#### [Provided text]
——
Search code examples
regexlooker-studiore2

How can I extract an ID from an URL in Datastudio?


My task is to create a new Dimension that contains all IDs.

I`ve got 50 IDs that I need to Extract from URLs. The URLs are in the dimension "seite"(page). I already know all the IDs (example IDs: S121314, s232425). The URL’s look like this: www.website.ch/de/cms/seite/a-lot-of-text-stands-here-S121314a340921 Not all URLs have an ID and the second part of the ID here "a340921" should be left out.

I tried this and a few other things, but nothing works:

New Dimension "ID":

CASE
WHEN Seite IN ("S143254","S162892","S110454","S... otherIDs") THEN "hat ID"
ELSE "keine ID"
END

As a result, I get that all 13000 URLs have "keine ID". I know that this WHEN IN code won’t Extract me the IDs I just wanted to see if I could find the IDs in the URLs which failed.

If anyone could help me that would be great. If anything with the question is wrong or information is missing please tell me.


Solution

  • Create a new field with this formula (I'll call this new field seite_id):

    REGEXP_EXTRACT(seite, '-(S[0-9]+)')
    

    For this regex, I am supposing all your IDs:

    • appear in the URL after a "-" (dash);
    • starts with the letter "S";
    • contains only numbers after the "S";
    • stops after the first non-number character (the small "a", for example).

    If my guesses are correct, this regex should do the job and you'll have a new field with only the page ID. After this, your statement should work:

    CASE
      WHEN seite_id IN ("S143254","S162892","S110454","S... otherIDs") THEN "hat ID"
      ELSE "keine ID"
    END
——
#### [Given material]
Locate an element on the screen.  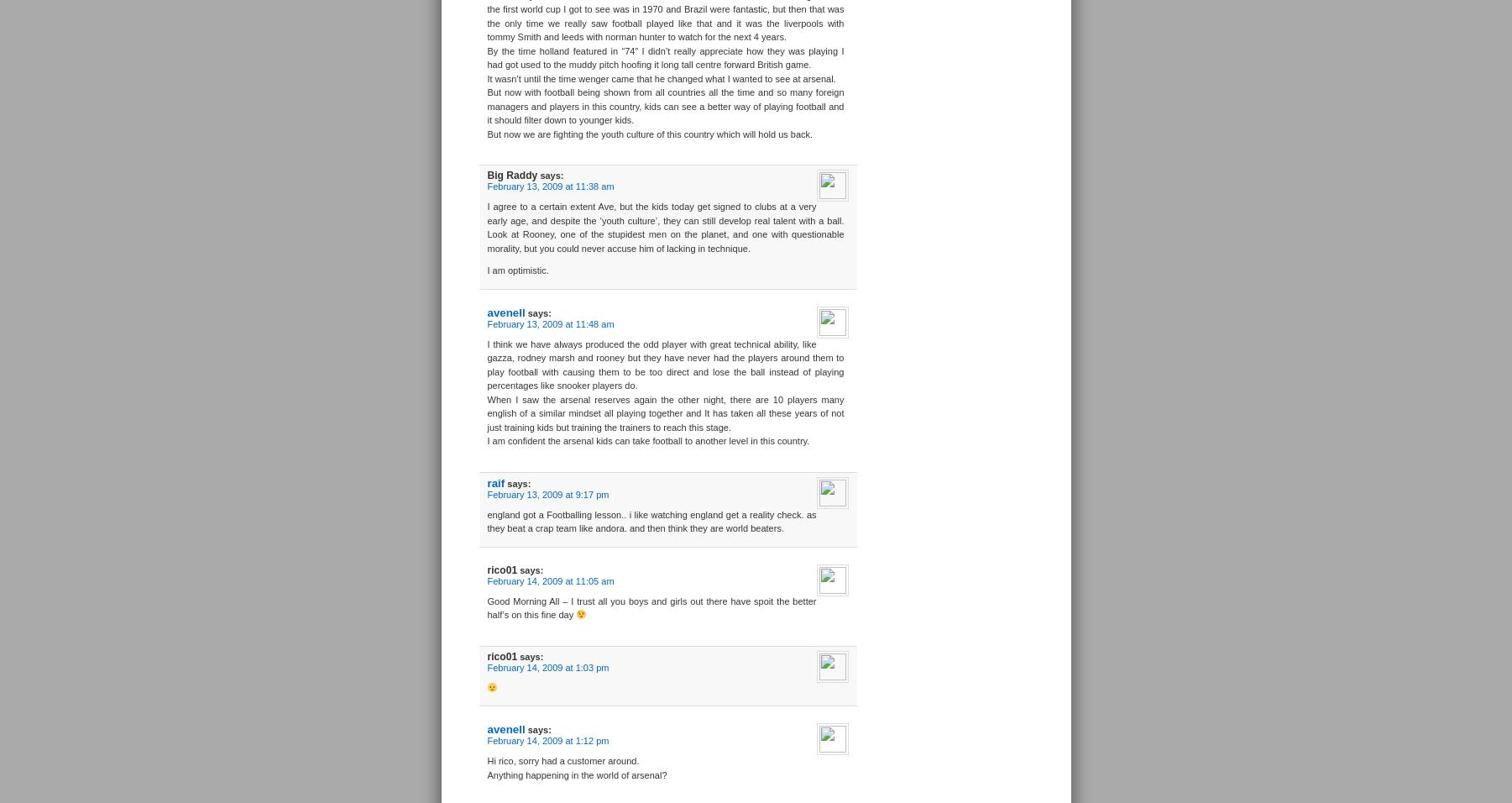
'It wasn’t until the time wenger came that he changed what I wanted to see at arsenal.' is located at coordinates (661, 77).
——
In the thread on extracting IDs from URLs, the solution bases its regex on several assumptions about the IDs. List each one. Answer using only the thread on extracting IDs from URLs, not the listing.

- They appear in the URL after a "-" (dash).
- They start with the letter "S".
- They contain only numbers after the "S".
- They stop after the first non-number character, such as the small "a".